### TO DO
The line containing "You are a computer-use" and each line after it, through the final line of the data, are to be retyped exactly, with pictures left out.

### DATASET RECORDS
╭──
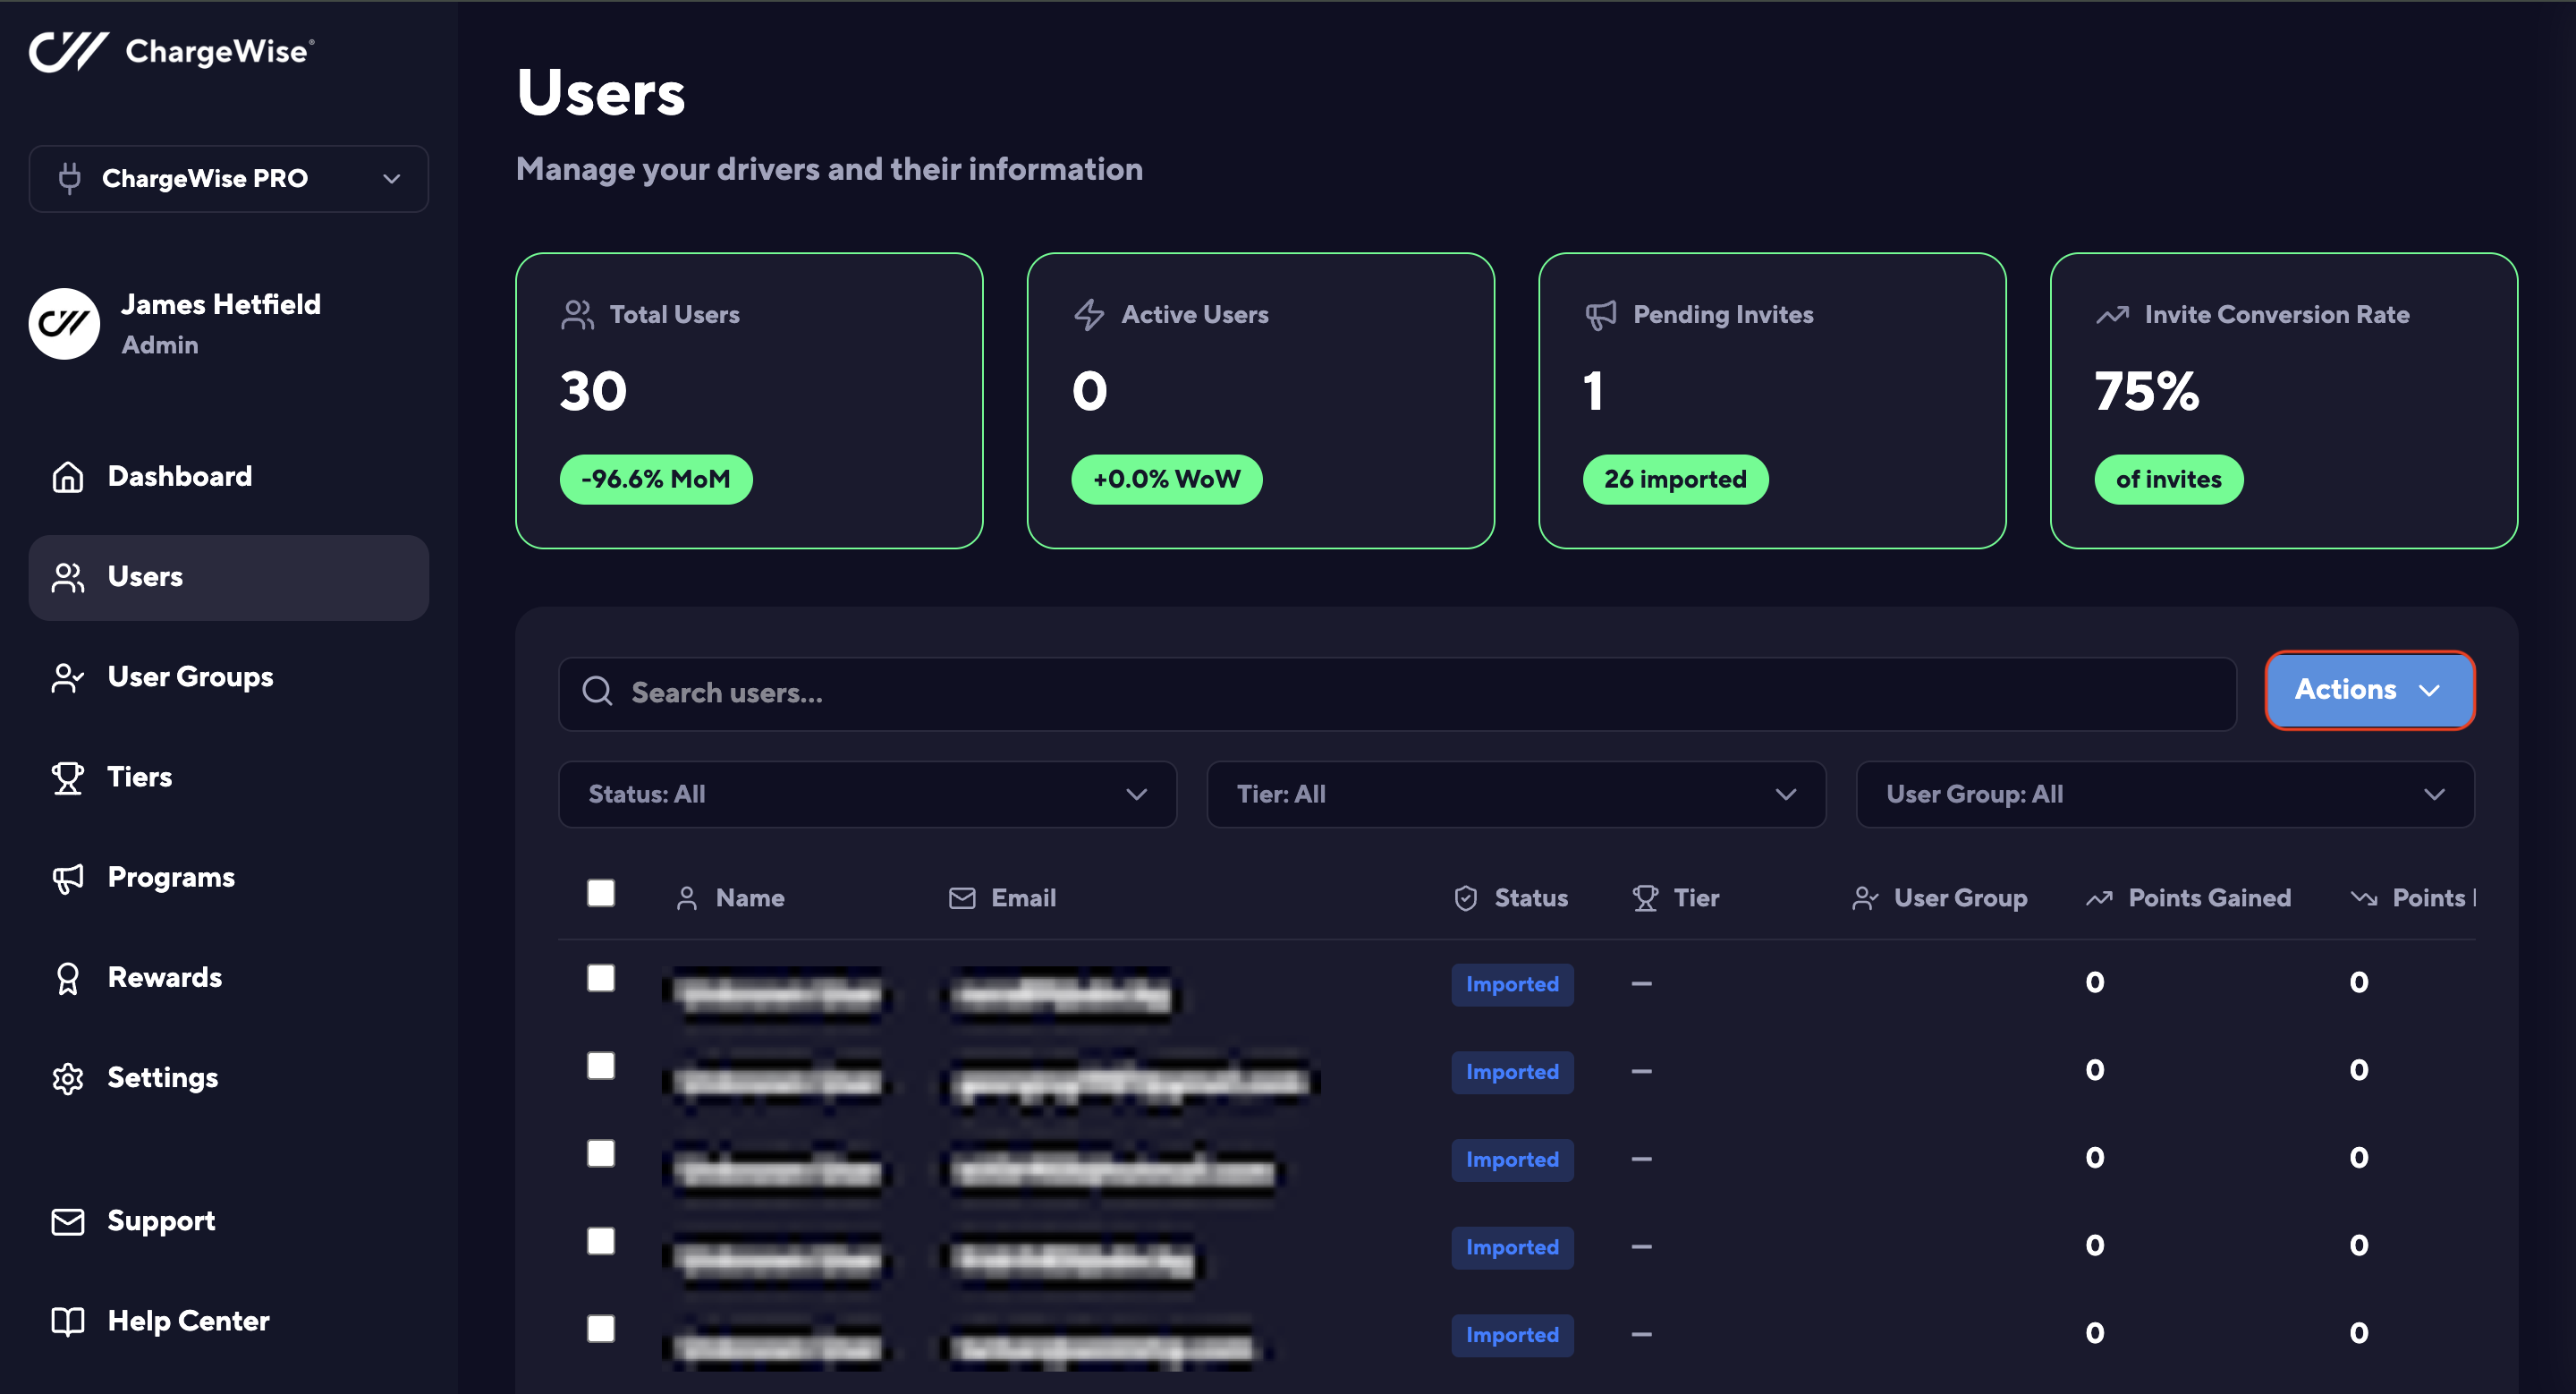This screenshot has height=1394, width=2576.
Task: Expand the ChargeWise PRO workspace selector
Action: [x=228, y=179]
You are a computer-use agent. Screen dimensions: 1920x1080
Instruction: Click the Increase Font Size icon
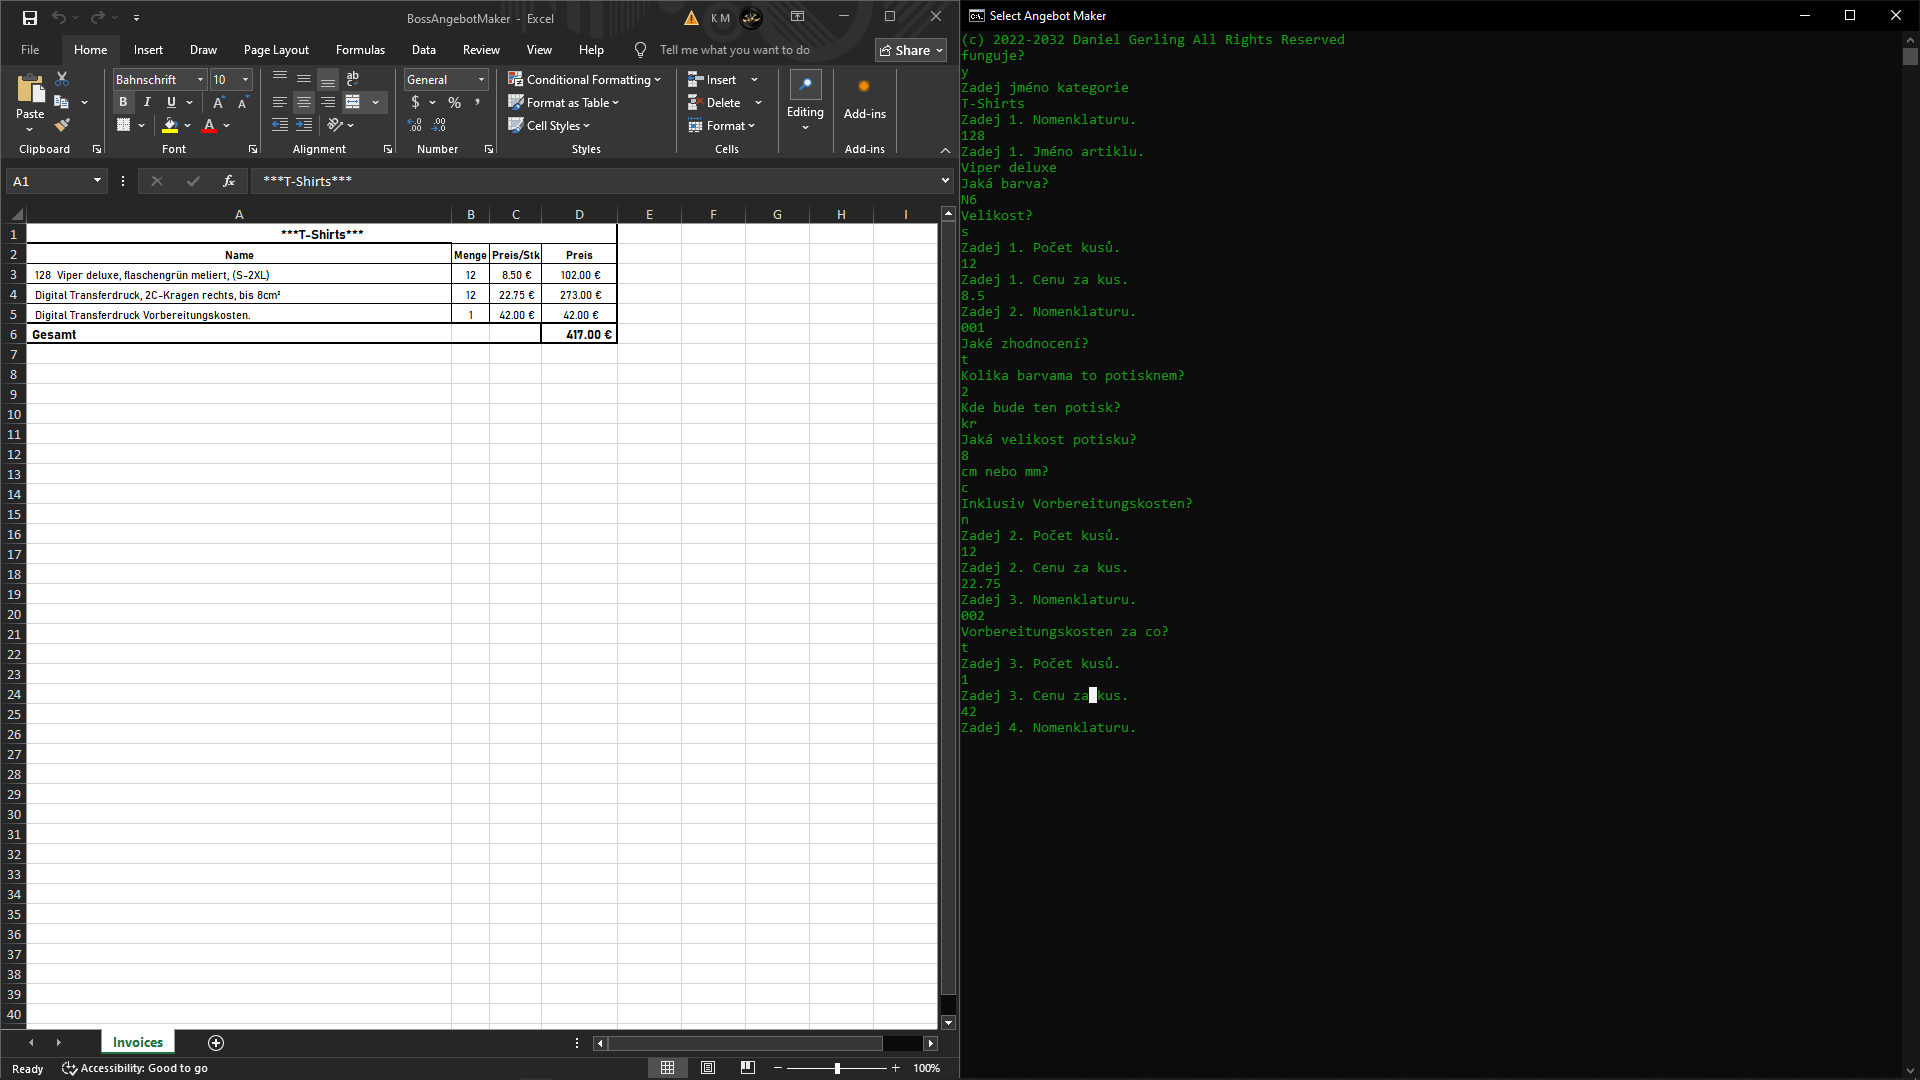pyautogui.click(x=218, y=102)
╰──
### RESPONSE TO THIS EXERCISE
You are a computer-use agent. Screen dimensions: 1920x1080
Instruction: Click the Increase Font Size icon
pyautogui.click(x=218, y=102)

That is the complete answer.